___ DATA EXCERPTS ___

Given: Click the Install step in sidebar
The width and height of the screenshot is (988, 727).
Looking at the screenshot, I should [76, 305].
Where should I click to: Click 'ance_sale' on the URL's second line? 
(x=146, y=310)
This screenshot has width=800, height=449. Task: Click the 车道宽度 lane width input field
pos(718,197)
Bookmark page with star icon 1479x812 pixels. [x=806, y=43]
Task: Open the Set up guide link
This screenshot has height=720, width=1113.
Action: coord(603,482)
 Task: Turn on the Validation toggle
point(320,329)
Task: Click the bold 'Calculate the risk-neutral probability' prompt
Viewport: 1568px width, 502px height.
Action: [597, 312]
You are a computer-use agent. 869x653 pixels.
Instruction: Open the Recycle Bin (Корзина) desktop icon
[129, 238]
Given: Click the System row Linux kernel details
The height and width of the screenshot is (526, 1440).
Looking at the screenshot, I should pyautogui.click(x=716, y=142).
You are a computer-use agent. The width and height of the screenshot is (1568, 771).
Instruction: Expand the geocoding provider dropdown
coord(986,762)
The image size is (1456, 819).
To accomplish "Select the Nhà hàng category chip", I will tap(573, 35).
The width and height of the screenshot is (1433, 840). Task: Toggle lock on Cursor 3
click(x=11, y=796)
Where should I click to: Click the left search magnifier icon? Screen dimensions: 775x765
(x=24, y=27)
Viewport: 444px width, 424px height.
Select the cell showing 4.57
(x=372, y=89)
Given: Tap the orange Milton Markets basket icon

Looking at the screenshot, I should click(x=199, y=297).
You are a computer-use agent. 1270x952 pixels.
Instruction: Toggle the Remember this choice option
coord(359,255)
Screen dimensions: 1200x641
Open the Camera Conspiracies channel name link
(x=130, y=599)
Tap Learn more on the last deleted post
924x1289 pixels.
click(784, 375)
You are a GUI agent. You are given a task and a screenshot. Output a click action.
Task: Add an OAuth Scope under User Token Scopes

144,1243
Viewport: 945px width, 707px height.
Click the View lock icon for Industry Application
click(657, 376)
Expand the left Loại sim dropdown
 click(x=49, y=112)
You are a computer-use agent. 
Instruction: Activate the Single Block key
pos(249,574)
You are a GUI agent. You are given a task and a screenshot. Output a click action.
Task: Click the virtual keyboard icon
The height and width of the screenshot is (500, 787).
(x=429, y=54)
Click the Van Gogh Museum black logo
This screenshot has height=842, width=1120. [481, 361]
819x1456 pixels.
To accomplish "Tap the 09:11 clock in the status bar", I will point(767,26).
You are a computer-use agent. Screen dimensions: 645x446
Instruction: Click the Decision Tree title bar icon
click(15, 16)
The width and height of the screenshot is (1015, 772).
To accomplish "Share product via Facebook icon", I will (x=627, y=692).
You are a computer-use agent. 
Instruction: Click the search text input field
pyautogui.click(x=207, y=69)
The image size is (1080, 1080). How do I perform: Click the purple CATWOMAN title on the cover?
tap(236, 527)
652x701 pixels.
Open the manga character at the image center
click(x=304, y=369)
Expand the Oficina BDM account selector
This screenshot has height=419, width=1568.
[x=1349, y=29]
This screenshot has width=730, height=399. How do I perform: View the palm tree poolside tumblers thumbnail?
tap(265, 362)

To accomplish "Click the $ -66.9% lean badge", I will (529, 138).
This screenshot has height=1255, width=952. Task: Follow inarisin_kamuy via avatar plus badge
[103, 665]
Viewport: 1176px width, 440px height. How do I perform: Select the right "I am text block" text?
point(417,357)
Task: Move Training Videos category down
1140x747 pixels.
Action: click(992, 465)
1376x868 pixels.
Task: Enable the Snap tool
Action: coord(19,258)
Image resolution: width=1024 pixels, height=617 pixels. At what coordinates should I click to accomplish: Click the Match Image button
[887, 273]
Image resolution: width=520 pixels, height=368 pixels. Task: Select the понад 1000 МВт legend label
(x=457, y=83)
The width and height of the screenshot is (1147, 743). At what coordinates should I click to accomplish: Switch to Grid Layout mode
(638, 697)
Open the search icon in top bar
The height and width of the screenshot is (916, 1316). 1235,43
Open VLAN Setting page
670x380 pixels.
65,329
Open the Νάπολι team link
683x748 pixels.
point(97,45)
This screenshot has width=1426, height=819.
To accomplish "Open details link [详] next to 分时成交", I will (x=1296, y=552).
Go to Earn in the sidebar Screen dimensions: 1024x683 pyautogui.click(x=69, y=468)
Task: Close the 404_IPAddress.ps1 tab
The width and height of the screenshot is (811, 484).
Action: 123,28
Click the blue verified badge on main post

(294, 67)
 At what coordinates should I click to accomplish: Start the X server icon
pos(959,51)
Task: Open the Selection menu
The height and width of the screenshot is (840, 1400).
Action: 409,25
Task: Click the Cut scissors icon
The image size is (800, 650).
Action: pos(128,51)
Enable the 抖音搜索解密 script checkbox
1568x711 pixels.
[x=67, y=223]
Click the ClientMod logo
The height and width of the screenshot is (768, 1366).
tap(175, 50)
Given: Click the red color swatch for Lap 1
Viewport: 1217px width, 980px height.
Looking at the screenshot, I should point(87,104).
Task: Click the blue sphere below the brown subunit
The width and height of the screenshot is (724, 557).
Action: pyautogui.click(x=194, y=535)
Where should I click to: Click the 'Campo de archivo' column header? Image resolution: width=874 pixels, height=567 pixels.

___

### TASK INSTRUCTIONS
Identify each line in the entries above that contains the word "computer", and copy those lines in full.

### ANSWER TO THE PROBLEM
You are a computer-use agent. 869x653 pixels.
You are a computer-use agent. The width and height of the screenshot is (1568, 771).
You are a computer-use agent. 1270x952 pixels.
You are a computer-use agent. 
You are a computer-use agent. Screen dimensions: 645x446
You are a computer-use agent. 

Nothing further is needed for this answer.